▸ **Data records**
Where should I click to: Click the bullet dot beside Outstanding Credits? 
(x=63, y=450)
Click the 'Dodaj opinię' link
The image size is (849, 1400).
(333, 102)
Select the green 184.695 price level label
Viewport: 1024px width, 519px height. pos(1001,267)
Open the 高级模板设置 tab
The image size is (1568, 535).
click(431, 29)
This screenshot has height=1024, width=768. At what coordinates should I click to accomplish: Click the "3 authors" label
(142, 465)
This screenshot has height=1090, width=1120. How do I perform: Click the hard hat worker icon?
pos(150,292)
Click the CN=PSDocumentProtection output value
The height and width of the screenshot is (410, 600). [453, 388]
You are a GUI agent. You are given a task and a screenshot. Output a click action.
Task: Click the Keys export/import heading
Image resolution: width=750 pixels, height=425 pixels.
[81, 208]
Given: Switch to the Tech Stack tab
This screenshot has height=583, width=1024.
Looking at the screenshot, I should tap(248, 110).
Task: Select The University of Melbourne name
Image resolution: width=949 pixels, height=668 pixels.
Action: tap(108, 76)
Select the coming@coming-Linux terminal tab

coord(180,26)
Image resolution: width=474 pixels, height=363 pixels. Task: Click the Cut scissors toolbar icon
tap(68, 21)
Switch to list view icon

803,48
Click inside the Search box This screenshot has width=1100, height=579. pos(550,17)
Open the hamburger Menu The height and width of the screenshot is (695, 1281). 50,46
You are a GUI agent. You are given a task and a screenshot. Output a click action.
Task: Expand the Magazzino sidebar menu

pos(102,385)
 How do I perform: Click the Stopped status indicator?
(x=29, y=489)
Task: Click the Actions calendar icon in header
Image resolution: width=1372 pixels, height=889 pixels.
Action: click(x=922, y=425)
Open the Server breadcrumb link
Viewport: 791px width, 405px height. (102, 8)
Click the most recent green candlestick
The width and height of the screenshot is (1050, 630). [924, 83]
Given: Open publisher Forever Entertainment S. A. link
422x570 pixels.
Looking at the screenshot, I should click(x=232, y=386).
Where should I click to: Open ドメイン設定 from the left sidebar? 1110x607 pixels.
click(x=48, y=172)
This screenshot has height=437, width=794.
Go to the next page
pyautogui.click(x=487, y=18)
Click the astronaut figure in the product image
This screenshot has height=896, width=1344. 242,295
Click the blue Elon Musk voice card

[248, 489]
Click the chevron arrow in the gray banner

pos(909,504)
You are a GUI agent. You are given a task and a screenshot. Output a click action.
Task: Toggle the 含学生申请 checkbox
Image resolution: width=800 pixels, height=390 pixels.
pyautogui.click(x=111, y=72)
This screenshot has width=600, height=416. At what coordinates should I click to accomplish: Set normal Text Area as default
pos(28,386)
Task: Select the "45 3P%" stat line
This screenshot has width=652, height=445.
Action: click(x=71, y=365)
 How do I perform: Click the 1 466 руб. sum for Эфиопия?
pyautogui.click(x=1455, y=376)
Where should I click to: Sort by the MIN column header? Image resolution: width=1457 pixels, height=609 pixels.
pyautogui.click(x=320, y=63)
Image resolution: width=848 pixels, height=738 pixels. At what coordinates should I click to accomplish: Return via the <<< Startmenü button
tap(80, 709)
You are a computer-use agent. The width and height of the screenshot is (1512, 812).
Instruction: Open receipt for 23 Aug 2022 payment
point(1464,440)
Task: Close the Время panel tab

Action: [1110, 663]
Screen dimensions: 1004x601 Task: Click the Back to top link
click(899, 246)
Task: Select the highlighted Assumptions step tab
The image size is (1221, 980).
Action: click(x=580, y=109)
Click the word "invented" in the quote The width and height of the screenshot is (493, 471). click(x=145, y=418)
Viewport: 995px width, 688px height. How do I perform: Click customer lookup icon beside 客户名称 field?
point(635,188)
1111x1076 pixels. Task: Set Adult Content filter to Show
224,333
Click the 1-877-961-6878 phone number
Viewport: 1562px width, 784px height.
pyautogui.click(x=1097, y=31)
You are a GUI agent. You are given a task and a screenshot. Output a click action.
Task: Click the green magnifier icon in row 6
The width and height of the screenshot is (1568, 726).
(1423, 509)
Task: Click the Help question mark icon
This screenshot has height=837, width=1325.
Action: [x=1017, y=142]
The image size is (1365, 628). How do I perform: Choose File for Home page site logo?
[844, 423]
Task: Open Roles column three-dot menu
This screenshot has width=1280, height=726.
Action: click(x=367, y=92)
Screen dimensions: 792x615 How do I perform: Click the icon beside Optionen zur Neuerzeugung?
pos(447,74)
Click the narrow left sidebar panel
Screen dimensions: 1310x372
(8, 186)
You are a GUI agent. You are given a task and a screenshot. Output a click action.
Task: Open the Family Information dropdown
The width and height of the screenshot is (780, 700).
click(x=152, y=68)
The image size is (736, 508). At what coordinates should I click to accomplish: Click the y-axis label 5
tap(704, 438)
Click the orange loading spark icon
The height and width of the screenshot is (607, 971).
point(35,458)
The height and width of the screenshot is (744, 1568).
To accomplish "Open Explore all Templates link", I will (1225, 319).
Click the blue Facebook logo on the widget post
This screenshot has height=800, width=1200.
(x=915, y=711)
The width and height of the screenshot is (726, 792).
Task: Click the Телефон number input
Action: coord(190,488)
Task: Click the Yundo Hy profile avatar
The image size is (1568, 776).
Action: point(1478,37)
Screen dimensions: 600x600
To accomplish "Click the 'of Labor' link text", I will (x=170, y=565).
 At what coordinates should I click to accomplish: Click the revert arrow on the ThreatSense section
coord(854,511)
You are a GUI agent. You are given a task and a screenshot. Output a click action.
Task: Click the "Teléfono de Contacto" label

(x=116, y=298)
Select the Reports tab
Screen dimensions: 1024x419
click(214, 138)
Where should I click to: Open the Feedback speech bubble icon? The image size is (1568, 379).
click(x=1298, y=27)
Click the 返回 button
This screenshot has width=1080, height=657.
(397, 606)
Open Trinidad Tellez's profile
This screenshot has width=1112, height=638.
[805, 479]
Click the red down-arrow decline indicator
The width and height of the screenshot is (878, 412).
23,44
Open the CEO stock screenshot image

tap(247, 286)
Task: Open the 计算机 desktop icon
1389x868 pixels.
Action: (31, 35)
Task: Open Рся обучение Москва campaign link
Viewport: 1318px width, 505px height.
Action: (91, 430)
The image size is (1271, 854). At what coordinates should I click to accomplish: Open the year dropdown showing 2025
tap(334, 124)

▸ **Instructions for the task**
Could you return all lines from the data above that contain the string "profile"?

▸ **Written answer**
Task: Click the Yundo Hy profile avatar
Open Trinidad Tellez's profile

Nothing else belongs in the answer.